Last September, my friend Ann and I joined a group of others at Holy Cross Cemetery in North Fargo for the 4th Annual National Day of Remembrance for Aborted Children.
At that event, Susan Richard of the Sts. Anne and Joachim Respect Life Committee reminded us that the 100 babies buried at the designated gravesite there were found in a dumping ground in Illinois and, later, tenderly transported back to their home state for burial.
“These children reached their eternal home early,” she noted. “They would have been 28 years old today.”
Thinking of these babies at the ages they would have been, had they been allowed to live, put things into focus for me rather dramatically. Suddenly, I wasn’t at the grounds of a meaningless tomb, but the gravesite of real souls whom God had in mind for something incredible.
Recognition of the efforts that had been taken to bring them back to North Dakota touched me deeply. Obviously, there was an expense involved in doing so, yet someone felt these little people were worthy.
And now, 29 years later, they are before us again as a reminder. Though this year’s event – the 5th annual of its kind, part of a national remembrance – is already past, those who missed it might want to consider coming next year, since it’s an annual observance.
At last year’s gathering, I was prompted to pause to consider those wee ones’ unrealized futures. Would some have been parents themselves? Very likely. It hurt to think that not only have we lost out on them, but their offspring as well. Whole family lines halt permanently when abortion happens. It’s not just about that one life.
We’ve come so far technologically, taken so many leaps to advance our world, and yet in all our intelligence, we have yet to be creative and caring enough to come up with a way other than death to deal with a life that is announced at an “inopportune” time.
I don’t want to minimize how hard it is for those unprepared parents who receive news of a life in motion before they’re emotionally ready. Each life’s worth brings with it similarly weighty consequences.
And yet, each also holds unfathomable potential, which we often fail to consider. Instead, in our panic and lack of trust in God, we think only short term, and kill what is beautiful and pure.
Praying and singing for those babies that day, and watching them being blessed with holy water by the Reverend Kyle Metzger, brought them each to life in my heart. I imagined them as young adults, living and breathing, making mistakes along the way but producing untold blessings through the very act of trying.
As their faces appeared before me in my imagination, one by one, my heart lurched.
Fr. Metzger reminded us then that “What God creates he never ‘un-creates,’ he never destroys,” and that our value comes not from what we do or accomplish in this life, but simply by having been made in God’s image and likeness.
Richard added fittingly, “Thank God there is still controversy over abortion,” noting that the day the controversy subsides while abortion still exists, we’ve lost.

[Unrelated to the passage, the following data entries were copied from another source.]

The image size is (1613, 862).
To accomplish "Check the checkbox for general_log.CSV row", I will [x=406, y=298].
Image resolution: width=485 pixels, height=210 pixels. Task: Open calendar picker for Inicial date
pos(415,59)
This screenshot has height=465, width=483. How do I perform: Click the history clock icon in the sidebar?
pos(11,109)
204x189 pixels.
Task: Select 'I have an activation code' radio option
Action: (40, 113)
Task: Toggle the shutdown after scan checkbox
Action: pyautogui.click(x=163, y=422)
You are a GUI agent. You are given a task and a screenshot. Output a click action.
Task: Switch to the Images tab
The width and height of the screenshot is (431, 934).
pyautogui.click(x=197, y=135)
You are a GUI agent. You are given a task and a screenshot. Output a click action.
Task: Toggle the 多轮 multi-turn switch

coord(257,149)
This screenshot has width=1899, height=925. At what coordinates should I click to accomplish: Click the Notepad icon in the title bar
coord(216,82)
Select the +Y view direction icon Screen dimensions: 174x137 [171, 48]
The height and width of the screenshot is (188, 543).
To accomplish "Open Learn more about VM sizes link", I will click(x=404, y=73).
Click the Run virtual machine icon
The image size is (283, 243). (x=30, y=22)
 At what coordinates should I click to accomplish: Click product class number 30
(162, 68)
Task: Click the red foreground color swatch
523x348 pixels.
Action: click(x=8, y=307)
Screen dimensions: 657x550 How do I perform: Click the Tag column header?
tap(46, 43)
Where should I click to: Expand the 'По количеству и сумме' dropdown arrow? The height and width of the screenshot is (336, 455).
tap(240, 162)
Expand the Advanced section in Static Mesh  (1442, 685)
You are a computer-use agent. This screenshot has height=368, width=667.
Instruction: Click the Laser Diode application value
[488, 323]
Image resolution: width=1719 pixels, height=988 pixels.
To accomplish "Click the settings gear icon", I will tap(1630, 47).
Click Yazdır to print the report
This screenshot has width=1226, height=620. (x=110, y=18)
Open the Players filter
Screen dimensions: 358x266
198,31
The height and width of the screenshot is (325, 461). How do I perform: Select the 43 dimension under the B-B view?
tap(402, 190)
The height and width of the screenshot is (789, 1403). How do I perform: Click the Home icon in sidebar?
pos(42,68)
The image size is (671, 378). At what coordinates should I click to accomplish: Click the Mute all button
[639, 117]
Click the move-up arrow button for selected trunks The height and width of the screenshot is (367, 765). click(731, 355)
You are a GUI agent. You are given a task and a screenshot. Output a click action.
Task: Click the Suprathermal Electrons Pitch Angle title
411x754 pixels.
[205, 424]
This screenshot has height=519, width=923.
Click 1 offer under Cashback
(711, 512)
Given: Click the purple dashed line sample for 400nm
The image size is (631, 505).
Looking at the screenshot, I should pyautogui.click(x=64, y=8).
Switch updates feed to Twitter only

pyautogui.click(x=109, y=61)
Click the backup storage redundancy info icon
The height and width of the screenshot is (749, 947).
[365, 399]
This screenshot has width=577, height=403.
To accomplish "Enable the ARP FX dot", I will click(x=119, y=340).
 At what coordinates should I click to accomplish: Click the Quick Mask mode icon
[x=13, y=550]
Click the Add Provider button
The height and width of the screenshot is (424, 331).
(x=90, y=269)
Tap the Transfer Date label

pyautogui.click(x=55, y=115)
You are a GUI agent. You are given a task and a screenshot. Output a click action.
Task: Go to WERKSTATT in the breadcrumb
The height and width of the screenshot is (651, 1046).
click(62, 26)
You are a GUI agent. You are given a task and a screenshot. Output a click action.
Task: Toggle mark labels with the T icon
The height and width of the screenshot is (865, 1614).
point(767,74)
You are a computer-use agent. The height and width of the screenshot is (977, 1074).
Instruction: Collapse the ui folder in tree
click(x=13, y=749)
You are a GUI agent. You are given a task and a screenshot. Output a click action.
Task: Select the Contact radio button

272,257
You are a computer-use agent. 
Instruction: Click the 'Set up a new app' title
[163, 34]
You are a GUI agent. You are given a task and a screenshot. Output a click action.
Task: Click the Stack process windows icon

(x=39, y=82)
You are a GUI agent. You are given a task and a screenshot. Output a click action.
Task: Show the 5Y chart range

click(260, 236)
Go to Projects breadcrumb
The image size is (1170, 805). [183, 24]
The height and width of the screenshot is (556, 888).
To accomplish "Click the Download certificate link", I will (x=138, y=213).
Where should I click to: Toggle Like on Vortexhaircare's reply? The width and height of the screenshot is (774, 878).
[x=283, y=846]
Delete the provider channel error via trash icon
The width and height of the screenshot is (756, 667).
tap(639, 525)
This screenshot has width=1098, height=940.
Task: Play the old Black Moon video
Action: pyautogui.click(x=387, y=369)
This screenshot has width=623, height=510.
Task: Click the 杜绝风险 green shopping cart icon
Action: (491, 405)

It’s been a year since that beautiful day at the cemetery. But I really think that is the day this column began to percolate in my heart. As those children became real to me, so did a nagging of conscience that we need to continue presenting them to the world, to remind ourselves, and others, that their lives deserve honor.
Their time on earth may have been cut short, but they are still with us, because they are eternal.
Some Sidewalk Stories unfold on Wednesdays, when our local abortion facility is open for business. But others happen offsite, and in the quiet moments of our hearts at events such as the remembrance gathering.
Though this year’s memorial is already a memory, many pro-life events are happening elsewhere. Seek them out and invite a friend to join you. Even if you cannot pray on the sidewalk, other opportunities in our diocese to honor these wee ones abound.
Finally, continue to pray unceasingly that we might all recognize life for what it is.
Saint Michael The Archangel, defend us in battle, for the battle is real. And we can only win it if we’re aware it’s taking place.
[Note: I write about my experiences on the sidewalk Downtown Fargo on Wednesday, the day abortions happen at our state’s only abortion facility, for New Earth magazine — the official news publication of the Fargo Diocese. I hope you find “Sidewalk Stories” helpful in understanding the truth about abortion and how it plays out tragically each week here in Fargo, N.D. The preceding ran in New Earth’s August-September 2017 issue.]